Rathauskorrespondenz vom 2.9.2009

Mailath-Pokorny unterstreicht "offenes humanistisches Denken" der Malerin Soshana Afroyim und Psychologen Wilfried Daim

Wien (RK). Die Schrecken, aber auch die Schönheiten des 20. Jahrhunderts hätten beide Persönlichkeiten erlitten und kennen gelernt, betonte Kulturstadtrat Andreas Mailath-Pokorny am Mittwoch anlässlich der Überreichung hoher Ehrengaben der Stadt Wien an die 82jährige Künstlerin Soshana Afroyim (Goldenes Verdienstzeichen des Landes Wien) und den 87jährigen Psychologen und Publizisten Dr. Wilfried Daim (Ehrenmedaille der Bundeshauptstadt). Beide stünden für ein "offenes humanistisches Denken", auch wenn die Lebenswege unterschiedlich verlaufen seien. Soshana Afroyim, geboren als Susanna Schüller, musste 1938 mit ihrer Familie aus Wien flüchten und verbrachte ihr weiteres Leben maßgeblich an den "Hot spots" der künstlerischen Avantgarde wie Paris oder New York. Wilfried Daim, der mit seiner Studie über den völkischen Esoteriker Jörg Lanz von Liebenfels ("Der Mann, der Hitler die Ideen gab") bekannt wurde, erlebte die Nazi-Zeit als Soldat und Gegner des braunen Totalitarismus. In den weiteren Jahren setzte sich der "Linkskatholik", so Norbert Leser in seiner Laudatio, mit Kirche, Militär und Zeitgeschehen publizistisch auseinander. Christian Kircher vom WienMuseum, der die Laudatio für Afroyim hielt, erinnerte an die schier unglaubliche Fähigkeit der Künstlerin, in der männlich dominierten Kunstavantgarde der 1960er Jahre als Frau und Malerin zu reüssieren. Das letzte Porträt des Schriftstellers Franz Werfels an dessen Totenbett stammt von ihr, Pablo Picasso porträtierte sie im Jahr 1954.

◆ ◆ ◆ ◆ ◆ ◆ ◆

### AUFGABE 1:
Welche Auszeichnung der Stadt Wien wurde Soshana Afroyim laut dem Textauszug überreicht?
Der Textauszug und die Zeilen haben inhaltlich nichts miteinander zu tun.

### VORGEGEBENES MATERIAL:
◆ ◆ ◆ ◆ ◆ ◆ ◆

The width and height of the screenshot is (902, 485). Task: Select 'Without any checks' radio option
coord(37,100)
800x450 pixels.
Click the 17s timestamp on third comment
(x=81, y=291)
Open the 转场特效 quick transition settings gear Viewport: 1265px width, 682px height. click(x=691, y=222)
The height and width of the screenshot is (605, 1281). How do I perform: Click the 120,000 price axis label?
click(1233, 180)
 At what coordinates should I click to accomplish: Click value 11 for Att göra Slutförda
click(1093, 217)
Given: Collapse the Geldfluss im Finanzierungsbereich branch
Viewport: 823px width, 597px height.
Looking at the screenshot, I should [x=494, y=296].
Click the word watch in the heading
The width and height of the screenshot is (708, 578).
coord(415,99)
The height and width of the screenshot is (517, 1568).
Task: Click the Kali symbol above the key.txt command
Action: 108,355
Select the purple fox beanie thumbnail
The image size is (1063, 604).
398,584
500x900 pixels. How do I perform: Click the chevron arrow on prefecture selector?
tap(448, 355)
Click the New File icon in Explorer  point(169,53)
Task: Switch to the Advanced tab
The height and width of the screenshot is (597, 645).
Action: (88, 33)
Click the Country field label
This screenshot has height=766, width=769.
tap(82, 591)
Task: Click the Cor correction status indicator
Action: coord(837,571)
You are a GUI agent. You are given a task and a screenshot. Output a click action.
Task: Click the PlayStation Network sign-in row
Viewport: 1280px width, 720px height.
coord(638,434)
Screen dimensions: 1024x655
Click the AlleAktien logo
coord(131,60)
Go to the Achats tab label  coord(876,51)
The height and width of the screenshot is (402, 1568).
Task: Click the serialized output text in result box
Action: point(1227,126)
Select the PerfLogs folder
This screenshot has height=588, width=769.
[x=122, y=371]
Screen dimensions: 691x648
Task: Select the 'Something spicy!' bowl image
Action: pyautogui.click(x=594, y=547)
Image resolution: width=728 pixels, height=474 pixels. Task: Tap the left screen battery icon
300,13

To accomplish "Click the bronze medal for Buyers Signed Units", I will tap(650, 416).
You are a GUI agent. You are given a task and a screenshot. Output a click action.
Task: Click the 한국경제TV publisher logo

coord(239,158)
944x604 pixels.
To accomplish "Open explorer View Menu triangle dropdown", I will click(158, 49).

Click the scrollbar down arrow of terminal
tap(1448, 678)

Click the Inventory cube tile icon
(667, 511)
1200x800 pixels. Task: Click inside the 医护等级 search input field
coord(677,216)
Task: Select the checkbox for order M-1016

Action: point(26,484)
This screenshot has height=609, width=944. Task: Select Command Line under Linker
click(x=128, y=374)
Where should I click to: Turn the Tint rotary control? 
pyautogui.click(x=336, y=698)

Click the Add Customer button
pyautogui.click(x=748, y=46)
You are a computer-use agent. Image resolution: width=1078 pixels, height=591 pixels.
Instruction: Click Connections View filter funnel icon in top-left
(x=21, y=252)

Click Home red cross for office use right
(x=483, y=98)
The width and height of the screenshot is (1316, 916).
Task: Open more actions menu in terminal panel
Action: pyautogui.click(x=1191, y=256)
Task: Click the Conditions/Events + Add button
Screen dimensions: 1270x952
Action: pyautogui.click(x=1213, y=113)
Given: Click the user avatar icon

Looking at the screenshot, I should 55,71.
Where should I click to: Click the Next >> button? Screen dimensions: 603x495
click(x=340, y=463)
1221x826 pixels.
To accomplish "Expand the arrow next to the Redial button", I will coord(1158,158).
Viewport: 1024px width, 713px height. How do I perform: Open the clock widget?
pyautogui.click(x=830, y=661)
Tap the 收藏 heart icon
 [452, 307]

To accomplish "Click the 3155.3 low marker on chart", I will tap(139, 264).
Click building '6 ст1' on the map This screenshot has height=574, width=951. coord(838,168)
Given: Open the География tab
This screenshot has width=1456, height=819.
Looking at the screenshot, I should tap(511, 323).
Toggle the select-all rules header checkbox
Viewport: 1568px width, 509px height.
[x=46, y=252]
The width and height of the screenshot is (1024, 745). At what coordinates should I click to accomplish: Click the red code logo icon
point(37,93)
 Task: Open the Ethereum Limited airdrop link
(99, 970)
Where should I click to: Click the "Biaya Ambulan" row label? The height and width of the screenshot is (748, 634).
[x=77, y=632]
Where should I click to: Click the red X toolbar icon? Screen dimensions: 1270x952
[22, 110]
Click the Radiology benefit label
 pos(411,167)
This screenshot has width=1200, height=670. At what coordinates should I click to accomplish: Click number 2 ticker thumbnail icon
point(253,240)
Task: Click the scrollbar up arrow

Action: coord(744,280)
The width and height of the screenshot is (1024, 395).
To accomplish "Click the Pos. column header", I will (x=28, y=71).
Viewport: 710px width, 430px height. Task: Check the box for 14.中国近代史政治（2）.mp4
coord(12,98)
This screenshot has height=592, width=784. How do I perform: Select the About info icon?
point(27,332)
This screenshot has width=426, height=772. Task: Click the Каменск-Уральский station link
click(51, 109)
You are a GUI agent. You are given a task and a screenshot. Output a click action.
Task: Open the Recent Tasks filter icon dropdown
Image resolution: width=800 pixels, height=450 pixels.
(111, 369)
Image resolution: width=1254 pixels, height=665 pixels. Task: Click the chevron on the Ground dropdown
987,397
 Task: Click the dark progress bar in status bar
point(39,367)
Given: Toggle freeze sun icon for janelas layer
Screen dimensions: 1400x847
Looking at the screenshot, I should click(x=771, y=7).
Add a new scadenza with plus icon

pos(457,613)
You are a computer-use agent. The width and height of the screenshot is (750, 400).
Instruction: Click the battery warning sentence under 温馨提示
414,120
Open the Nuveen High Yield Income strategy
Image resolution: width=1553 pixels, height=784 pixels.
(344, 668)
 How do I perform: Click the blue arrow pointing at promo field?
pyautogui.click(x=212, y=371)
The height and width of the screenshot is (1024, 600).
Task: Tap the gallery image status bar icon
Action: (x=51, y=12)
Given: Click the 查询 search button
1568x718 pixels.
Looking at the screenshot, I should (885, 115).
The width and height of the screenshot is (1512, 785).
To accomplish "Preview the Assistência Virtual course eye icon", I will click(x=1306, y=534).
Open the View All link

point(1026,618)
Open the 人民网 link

◆ ◆ ◆ ◆ ◆ ◆ ◆

### AUFGABE 2:
Übertragen Sie die Zeilen des vorgegebenen Materials vom Anfang bis einschließlich der Zeile mit „(x=81, y=291)“ in eine JSON-Liste von Zeichenketten, eine pro Zeile und ohne Leerzeilen.

### MUSTERLÖSUNG 1:
Sie erhielt das Goldene Verdienstzeichen des Landes Wien.

### MUSTERLÖSUNG 2:
[
  "The width and height of the screenshot is (902, 485). Task: Select 'Without any checks' radio option",
  "coord(37,100)",
  "800x450 pixels.",
  "Click the 17s timestamp on third comment",
  "(x=81, y=291)"
]